## Start Records for the exercise

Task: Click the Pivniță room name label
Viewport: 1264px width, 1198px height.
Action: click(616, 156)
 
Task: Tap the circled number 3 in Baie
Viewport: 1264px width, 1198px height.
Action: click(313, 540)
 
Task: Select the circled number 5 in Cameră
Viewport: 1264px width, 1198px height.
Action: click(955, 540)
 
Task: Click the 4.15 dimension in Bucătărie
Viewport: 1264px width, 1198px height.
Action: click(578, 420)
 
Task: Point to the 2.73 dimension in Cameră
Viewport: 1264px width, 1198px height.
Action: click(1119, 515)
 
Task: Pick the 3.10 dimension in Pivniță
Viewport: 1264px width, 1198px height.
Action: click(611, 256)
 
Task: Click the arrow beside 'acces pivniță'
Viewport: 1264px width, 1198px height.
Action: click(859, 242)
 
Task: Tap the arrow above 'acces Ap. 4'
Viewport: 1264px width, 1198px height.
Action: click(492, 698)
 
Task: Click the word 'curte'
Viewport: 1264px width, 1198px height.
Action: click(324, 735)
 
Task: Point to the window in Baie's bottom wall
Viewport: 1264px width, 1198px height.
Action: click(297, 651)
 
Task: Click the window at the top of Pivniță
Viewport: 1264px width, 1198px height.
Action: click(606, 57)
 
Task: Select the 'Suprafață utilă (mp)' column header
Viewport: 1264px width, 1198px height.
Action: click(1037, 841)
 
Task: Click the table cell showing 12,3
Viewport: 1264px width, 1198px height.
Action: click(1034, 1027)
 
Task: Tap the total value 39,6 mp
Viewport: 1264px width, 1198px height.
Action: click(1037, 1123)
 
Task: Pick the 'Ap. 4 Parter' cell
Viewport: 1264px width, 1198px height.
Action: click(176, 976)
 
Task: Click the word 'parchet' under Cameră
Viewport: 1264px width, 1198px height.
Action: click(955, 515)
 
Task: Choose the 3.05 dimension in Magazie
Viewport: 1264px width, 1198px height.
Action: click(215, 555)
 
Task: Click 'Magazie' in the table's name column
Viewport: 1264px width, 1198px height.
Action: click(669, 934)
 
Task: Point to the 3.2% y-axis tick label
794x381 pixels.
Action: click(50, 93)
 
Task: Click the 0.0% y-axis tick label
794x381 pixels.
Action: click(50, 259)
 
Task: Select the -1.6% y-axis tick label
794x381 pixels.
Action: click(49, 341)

## End Records for the exercise

Please output every one of the records above again, keeping each line unchanged.

### Full answer:
Task: Click the Pivniță room name label
Viewport: 1264px width, 1198px height.
Action: click(616, 156)
 
Task: Tap the circled number 3 in Baie
Viewport: 1264px width, 1198px height.
Action: click(313, 540)
 
Task: Select the circled number 5 in Cameră
Viewport: 1264px width, 1198px height.
Action: click(955, 540)
 
Task: Click the 4.15 dimension in Bucătărie
Viewport: 1264px width, 1198px height.
Action: click(578, 420)
 
Task: Point to the 2.73 dimension in Cameră
Viewport: 1264px width, 1198px height.
Action: click(1119, 515)
 
Task: Pick the 3.10 dimension in Pivniță
Viewport: 1264px width, 1198px height.
Action: click(611, 256)
 
Task: Click the arrow beside 'acces pivniță'
Viewport: 1264px width, 1198px height.
Action: click(859, 242)
 
Task: Tap the arrow above 'acces Ap. 4'
Viewport: 1264px width, 1198px height.
Action: click(492, 698)
 
Task: Click the word 'curte'
Viewport: 1264px width, 1198px height.
Action: click(324, 735)
 
Task: Point to the window in Baie's bottom wall
Viewport: 1264px width, 1198px height.
Action: click(297, 651)
 
Task: Click the window at the top of Pivniță
Viewport: 1264px width, 1198px height.
Action: click(606, 57)
 
Task: Select the 'Suprafață utilă (mp)' column header
Viewport: 1264px width, 1198px height.
Action: click(1037, 841)
 
Task: Click the table cell showing 12,3
Viewport: 1264px width, 1198px height.
Action: click(1034, 1027)
 
Task: Tap the total value 39,6 mp
Viewport: 1264px width, 1198px height.
Action: click(1037, 1123)
 
Task: Pick the 'Ap. 4 Parter' cell
Viewport: 1264px width, 1198px height.
Action: click(176, 976)
 
Task: Click the word 'parchet' under Cameră
Viewport: 1264px width, 1198px height.
Action: click(955, 515)
 
Task: Choose the 3.05 dimension in Magazie
Viewport: 1264px width, 1198px height.
Action: click(215, 555)
 
Task: Click 'Magazie' in the table's name column
Viewport: 1264px width, 1198px height.
Action: click(669, 934)
 
Task: Point to the 3.2% y-axis tick label
794x381 pixels.
Action: click(50, 93)
 
Task: Click the 0.0% y-axis tick label
794x381 pixels.
Action: click(50, 259)
 
Task: Select the -1.6% y-axis tick label
794x381 pixels.
Action: click(49, 341)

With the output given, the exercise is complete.